▸ DOCUMENT
==*==
Guest Post by Claudia Gordilho
Claudia Gordilho has spent the last 15+ years working across fashion, law, and digital media. In this guest post, she offers a thoughtful take on AI literacy—what it means for sustainable fashion, and why critical thinking might be your brand’s most important tool going forward.
AI Literacy for Sustainable Fashion: Why Critical Thinking Is Your Brand’s Next Competitive Edge
“It’s all down to how you control [the equipment], and whether you’re controlling it—and not the other way around… It’s all extensions of what’s coming out of our heads… you’ve got to have it inside your head to be able to get it out at all anyway… It’s like saying, ‘Give a man a Les Paul guitar and he becomes Eric Clapton’—and it’s not true. Give a man an amplifier and a synthesizer, and he doesn’t become us.”
— Pink Floyd, on the role of technology in their creative process
In the creative industries, this sentiment rings truer than ever. Whether it’s synthesizers in music or artificial intelligence in fashion, the tool is only as powerful as the mind guiding it. Today, AI is transforming how fashion brands design, produce, and engage—from predictive trend analysis to automated design generation. For sustainable fashion, this opens exciting new possibilities—but also calls for a new kind of fluency.
AI literacy is no longer optional. It’s the skill that allows brand leaders to align innovation with values, creativity with intention, and efficiency with ethics. Without it, even the most forward-thinking brands risk losing control of their narrative—and their mission.
In this post, we’ll explore:
- What AI literacy actually means
- Why it matters for sustainable fashion brands
- How AI is changing the creative and strategic process
- The risks of misusing or misunderstanding AI
- What a future-ready, AI-literate fashion team looks like
1. What Is AI Literacy—And Why Does It Matter for Fashion?
==*==
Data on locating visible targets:
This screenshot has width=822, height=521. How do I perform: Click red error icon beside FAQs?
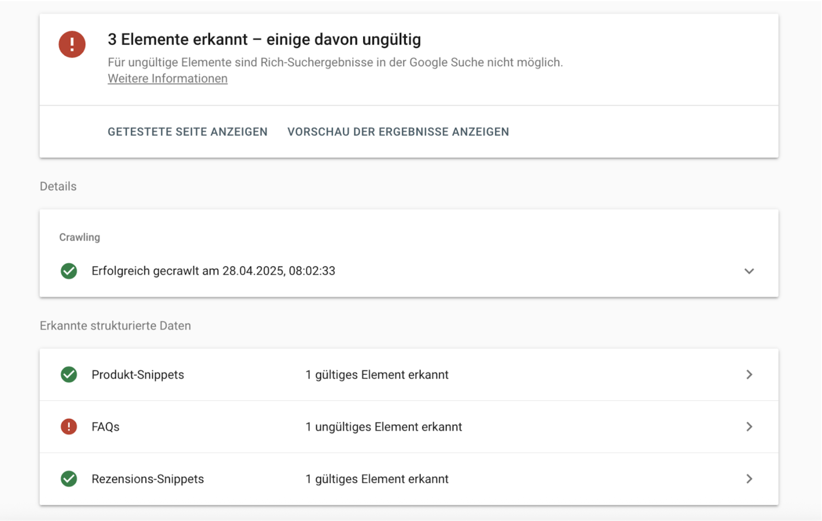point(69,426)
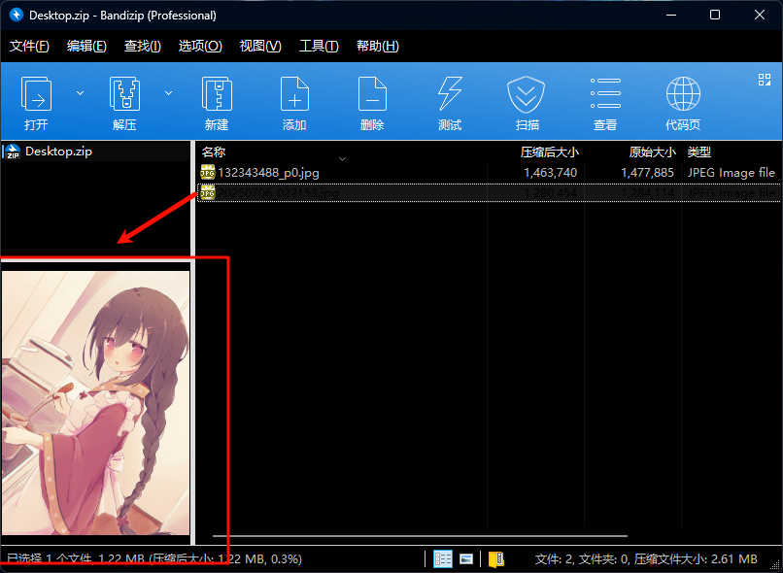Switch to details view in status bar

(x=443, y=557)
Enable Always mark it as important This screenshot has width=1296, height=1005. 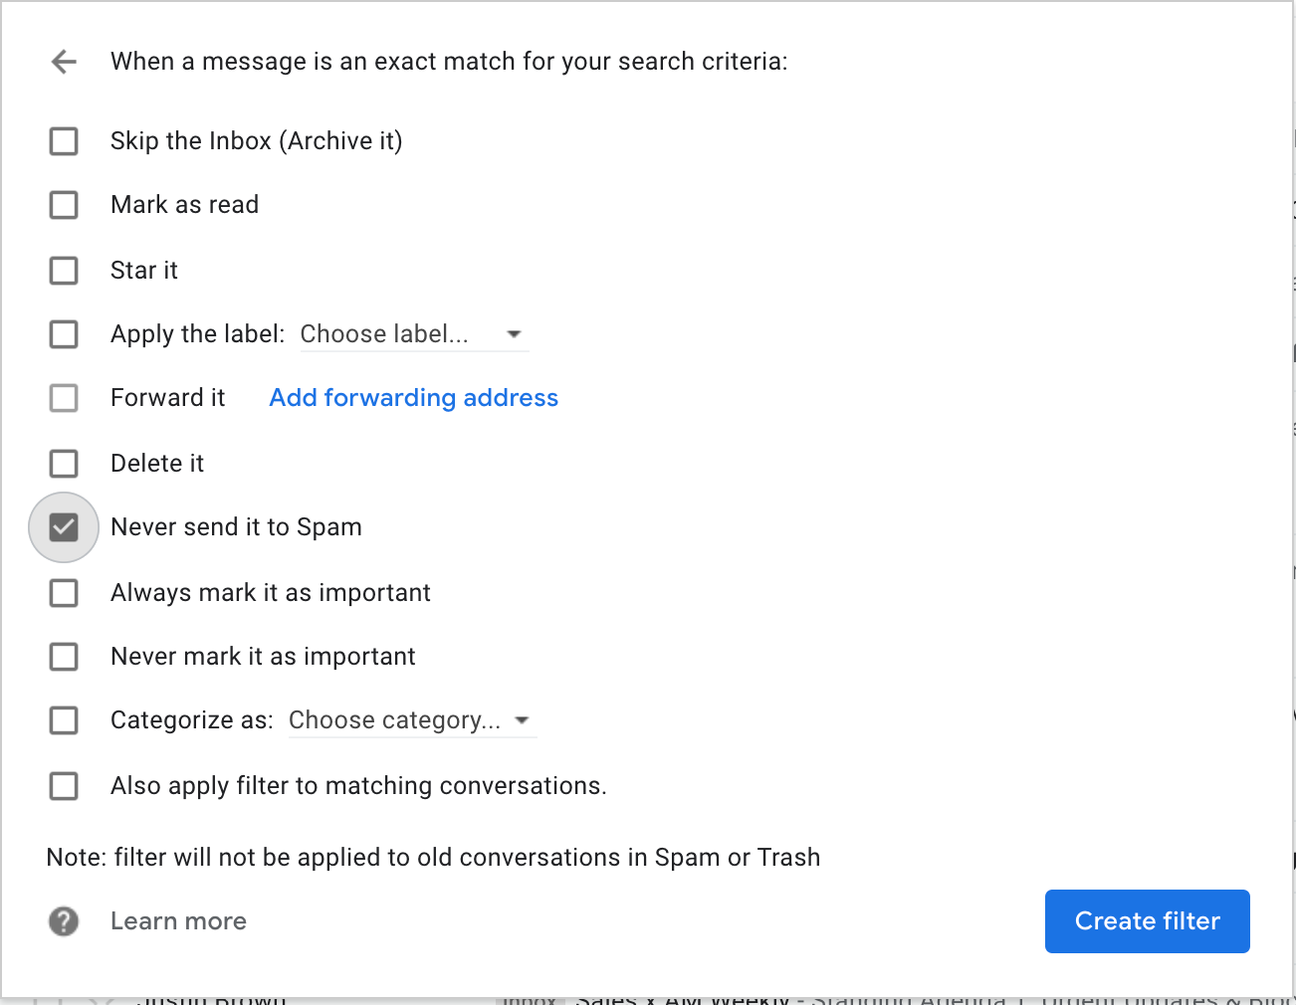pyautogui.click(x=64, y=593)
==*==
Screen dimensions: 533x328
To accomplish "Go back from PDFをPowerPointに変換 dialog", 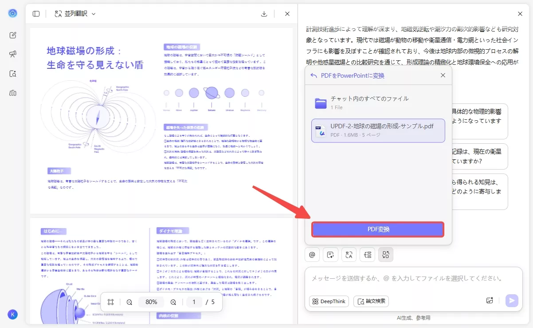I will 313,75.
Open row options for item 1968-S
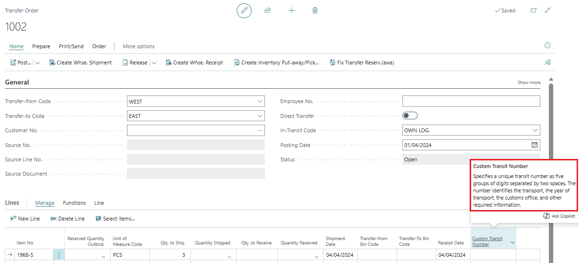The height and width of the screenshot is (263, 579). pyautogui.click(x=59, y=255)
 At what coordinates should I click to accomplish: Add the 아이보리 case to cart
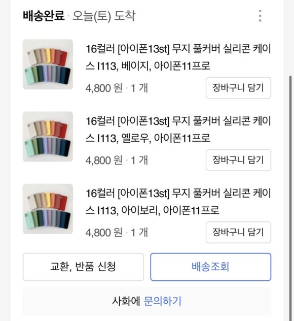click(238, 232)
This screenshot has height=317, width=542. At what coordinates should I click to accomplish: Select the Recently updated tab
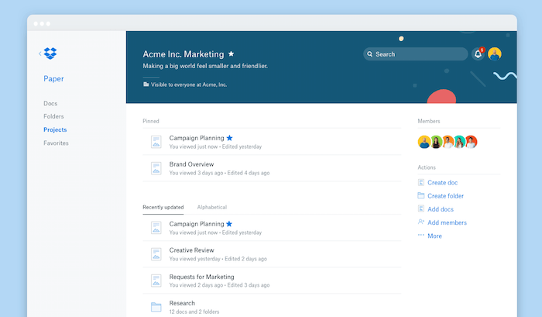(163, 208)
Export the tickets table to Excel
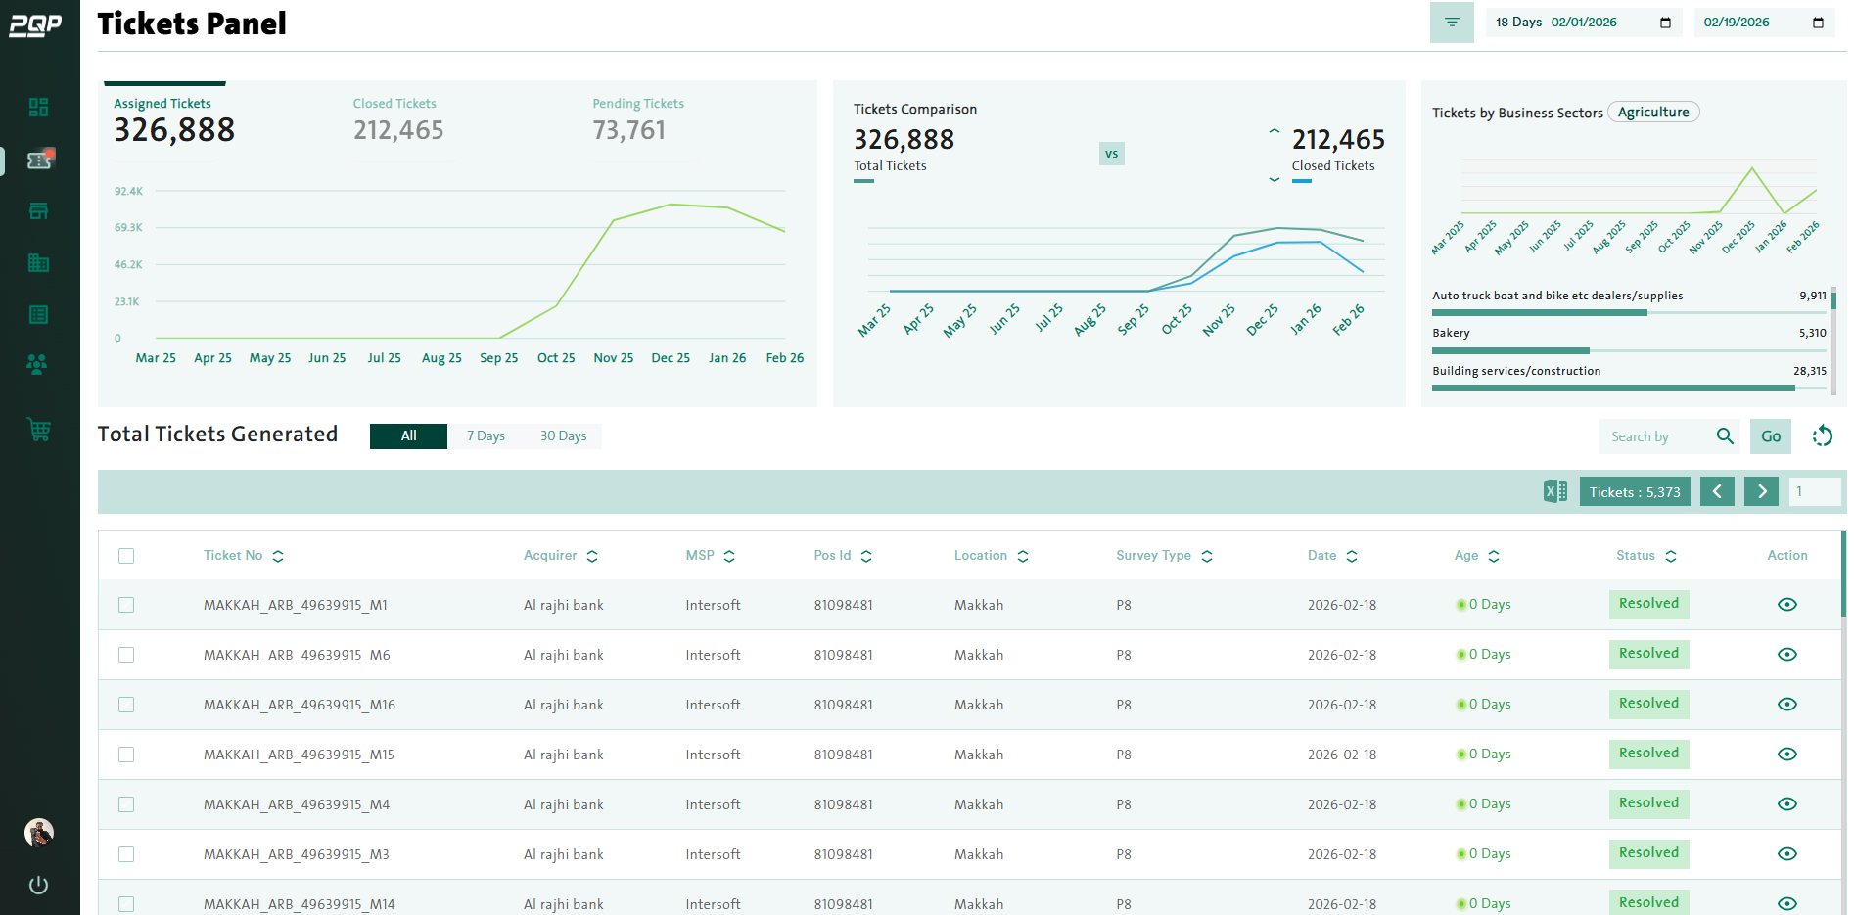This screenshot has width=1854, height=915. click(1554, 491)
==*==
▸ AIM 1
List the topics that the guest post on AI literacy for sustainable fashion says it will explore.
▸ AIM 2
Based on the guest post on AI literacy for sustainable fashion, answer yes or no to each statement and quote the words that settle it:
(a) Claudia Gordilho has worked in fashion, law, and digital media for more than 15 years.
(b) The quoted remark about technology and creativity comes from Eric Clapton.
(c) The post calls AI literacy optional for fashion brands.
▸ AIM 3
Go on with the guest post on AI literacy for sustainable fashion, starting right after its final heading.

▸ TASK RESPONSE 1
- What AI literacy actually means
- Why it matters for sustainable fashion brands
- How AI is changing the creative and strategic process
- The risks of misusing or misunderstanding AI
- What a future-ready, AI-literate fashion team looks like

▸ TASK RESPONSE 2
(a) Yes: "Claudia Gordilho has spent the last 15+ years working across fashion, law, and digital media."
(b) No: "— Pink Floyd, on the role of technology in their creative process"
(c) No: "AI literacy is no longer optional."

▸ TASK RESPONSE 3
Let’s begin by clearing up a common misconception: AI literacy is not about becoming a programmer or a machine learning expert. Just as giving someone a Les Paul guitar won’t make them Eric Clapton, simply having access to AI tools won’t make someone a visionary designer or strategist. The key lies not in the tool itself, but in the ability to think critically about how and why it’s used.
The term “literacy” itself has evolved from reading and writing to interpreting complex systems—from digital to media, and now AI. Drawing from Paulo Freire’s critical pedagogy, literacy means not just decoding information but also understanding one’s context and agency within it. In this light, AI literacy means being able to “read the world” of AI—not as passive users, but as active decision-makers shaping how it’s used in fashion. It means:
- Understanding what AI can—and cannot—do
- Evaluating AI outputs with a critical eye
- Identifying embedded biases or unsustainable assumptions
- Integrating AI into creative processes in ways that align with brand values and social responsibility
More than a technical skill, AI literacy is a mindset grounded in critical thinking, ethical reflection, and informed decision-making. For fashion professionals, it offers a path to engage with AI not passively or reactively, but consciously and strategically—as part of a broader effort to build a more just, transparent, and sustainable industry.
2. Co-Creating with AI: The New Creative Dynamic
There’s a lingering fear that AI will replace creativity—that designers will be pushed aside by algorithms generating infinite options. But just as Pink Floyd reminded us that “the equipment isn’t actually thinking of what to do any of the time,” AI doesn’t invent—it responds. It doesn’t imagine—it remixes.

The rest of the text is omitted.